Brown, who plays recreational hockey up to three times a week, says there is an expectation among participants in adult leagues “that there’s no body contact for the most part.”

“The goal of the game is to have fun so that when you wake up in the morning you can go to work,” he tells LegalMattersCanada.ca. “If you are going to come into these leagues you cannot play outside a manner a reasonable participant is going to play.

“There will be some incidental contact, there will be some stickwork, there will be some nudging and pushing but once it moves outside what a reasonable person would do, then you are playing recklessly and if you hit someone, you could be found negligent.” 

Brown says it comes down to cause and effect.

“Most people in cars don’t mean to run into people. But, looking down at their phone while driving is unreasonable and negligent,” he says.

‘Anticipated the collision’

In the case of the beer league player, Gomery finds that the defendant “anticipated the collision and could have avoided it.

“[He] was a skillful and experienced skater and hockey player. He had to have realized that, if he continued skating at high speed towards him, they would collide violently,” she writes. “[He] positioned his body in a way that anticipated the collision.”

Gomery writes “a person injured during a hockey game does not need to prove either an intent to injure or reckless disregard.

“The injured player must simply show that the injury was caused by conduct that fell outside of what a reasonable competitor would expect in the circumstances,” she says.

Brown says incidental contact can be expected within the course of a hockey game.

“It’s that whole voluntary assumption of risk,” he says. “It’s where you’ve got more of a deliberate or really negligent type of behaviour that falls outside of what is reasonable.”

Brown says personal injury claims involving adult league players are not unusual.

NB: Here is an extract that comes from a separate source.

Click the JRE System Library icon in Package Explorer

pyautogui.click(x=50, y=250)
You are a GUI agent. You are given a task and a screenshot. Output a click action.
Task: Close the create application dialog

“I’ve already been successful in these cases,” he says. “I have a client right now who suffered a broken neck in a game. We’re alleging the defendant was outside the standard of what other people do. He came across the ice, hit a player and the player went down, and they both collided with the goalie.”

Brown says the people who play outside the rules leave themselves open to liability.

“Players going into these recreational hockey leagues have to conduct themselves with reasonableness because people can get hurt and if they get hurt you are going to get sued,” he says. “Play safe, play smart.”